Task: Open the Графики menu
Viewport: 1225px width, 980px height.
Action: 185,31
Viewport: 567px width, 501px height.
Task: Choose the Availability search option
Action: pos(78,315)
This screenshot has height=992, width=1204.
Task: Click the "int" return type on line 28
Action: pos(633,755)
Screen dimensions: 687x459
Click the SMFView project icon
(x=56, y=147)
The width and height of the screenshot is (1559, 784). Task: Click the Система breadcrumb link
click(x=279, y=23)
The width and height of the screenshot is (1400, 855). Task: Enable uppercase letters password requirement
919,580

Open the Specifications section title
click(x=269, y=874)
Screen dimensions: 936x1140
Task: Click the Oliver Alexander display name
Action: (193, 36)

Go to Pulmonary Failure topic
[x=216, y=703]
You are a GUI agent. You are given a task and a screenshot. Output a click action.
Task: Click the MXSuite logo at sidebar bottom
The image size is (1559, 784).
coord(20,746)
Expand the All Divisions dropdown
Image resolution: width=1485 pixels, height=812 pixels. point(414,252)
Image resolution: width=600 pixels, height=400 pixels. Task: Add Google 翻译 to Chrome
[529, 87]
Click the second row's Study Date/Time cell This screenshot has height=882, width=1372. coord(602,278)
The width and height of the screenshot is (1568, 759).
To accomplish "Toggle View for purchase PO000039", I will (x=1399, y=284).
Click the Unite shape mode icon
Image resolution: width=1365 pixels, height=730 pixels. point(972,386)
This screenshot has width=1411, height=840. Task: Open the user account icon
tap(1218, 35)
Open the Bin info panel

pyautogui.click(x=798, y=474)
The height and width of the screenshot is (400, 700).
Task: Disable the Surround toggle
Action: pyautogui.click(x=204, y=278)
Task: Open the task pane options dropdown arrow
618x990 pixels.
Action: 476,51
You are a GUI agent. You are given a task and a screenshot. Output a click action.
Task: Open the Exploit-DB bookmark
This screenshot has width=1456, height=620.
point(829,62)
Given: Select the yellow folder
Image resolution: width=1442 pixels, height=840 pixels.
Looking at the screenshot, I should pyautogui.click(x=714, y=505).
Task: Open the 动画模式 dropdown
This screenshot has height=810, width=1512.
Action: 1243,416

** SET PROBLEM **
Convert the stretch of the records from the line containing "Given: Select the yellow folder" through the end into a JSON list of strings, one string per line, omitting blank lines.

** RESPONSE TO THIS EXERCISE **
[
  "Given: Select the yellow folder",
  "Image resolution: width=1442 pixels, height=840 pixels.",
  "Looking at the screenshot, I should pyautogui.click(x=714, y=505).",
  "Task: Open the 动画模式 dropdown",
  "This screenshot has height=810, width=1512.",
  "Action: 1243,416"
]